── DATA IN THIS EXERCISE ──

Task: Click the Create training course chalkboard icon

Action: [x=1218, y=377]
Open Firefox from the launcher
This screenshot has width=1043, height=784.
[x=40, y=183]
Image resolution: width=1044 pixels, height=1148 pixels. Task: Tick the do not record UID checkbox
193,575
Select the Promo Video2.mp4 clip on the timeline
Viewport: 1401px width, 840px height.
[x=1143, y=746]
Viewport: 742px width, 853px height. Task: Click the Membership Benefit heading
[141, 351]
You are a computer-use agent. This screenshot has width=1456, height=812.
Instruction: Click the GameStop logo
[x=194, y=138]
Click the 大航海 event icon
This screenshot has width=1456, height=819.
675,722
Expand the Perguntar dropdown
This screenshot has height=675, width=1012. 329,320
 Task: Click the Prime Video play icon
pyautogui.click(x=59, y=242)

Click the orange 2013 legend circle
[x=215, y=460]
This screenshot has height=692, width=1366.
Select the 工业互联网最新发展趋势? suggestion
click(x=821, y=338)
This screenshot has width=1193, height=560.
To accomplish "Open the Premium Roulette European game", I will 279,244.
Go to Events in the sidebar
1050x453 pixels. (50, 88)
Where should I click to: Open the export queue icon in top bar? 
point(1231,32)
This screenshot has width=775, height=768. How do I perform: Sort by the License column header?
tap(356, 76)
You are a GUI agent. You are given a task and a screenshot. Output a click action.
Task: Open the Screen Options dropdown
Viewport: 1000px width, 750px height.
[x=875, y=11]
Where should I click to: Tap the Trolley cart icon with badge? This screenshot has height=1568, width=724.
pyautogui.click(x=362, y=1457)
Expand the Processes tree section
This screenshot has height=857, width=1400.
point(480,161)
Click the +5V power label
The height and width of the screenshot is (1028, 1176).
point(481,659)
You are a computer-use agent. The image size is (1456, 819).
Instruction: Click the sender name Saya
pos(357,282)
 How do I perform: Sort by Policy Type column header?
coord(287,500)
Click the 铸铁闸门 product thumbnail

───

WHAT THIS TASK INVOLVES: Copy the records from the first line through the line containing "[x=40, y=183]", requests included, and scale every coordinate in the answers by 2.05, rounding each result to a whole number with halves rounded up.

SOLVED EXERCISE:
Task: Click the Create training course chalkboard icon

Action: [x=2497, y=773]
Open Firefox from the launcher
This screenshot has width=1043, height=784.
[x=82, y=375]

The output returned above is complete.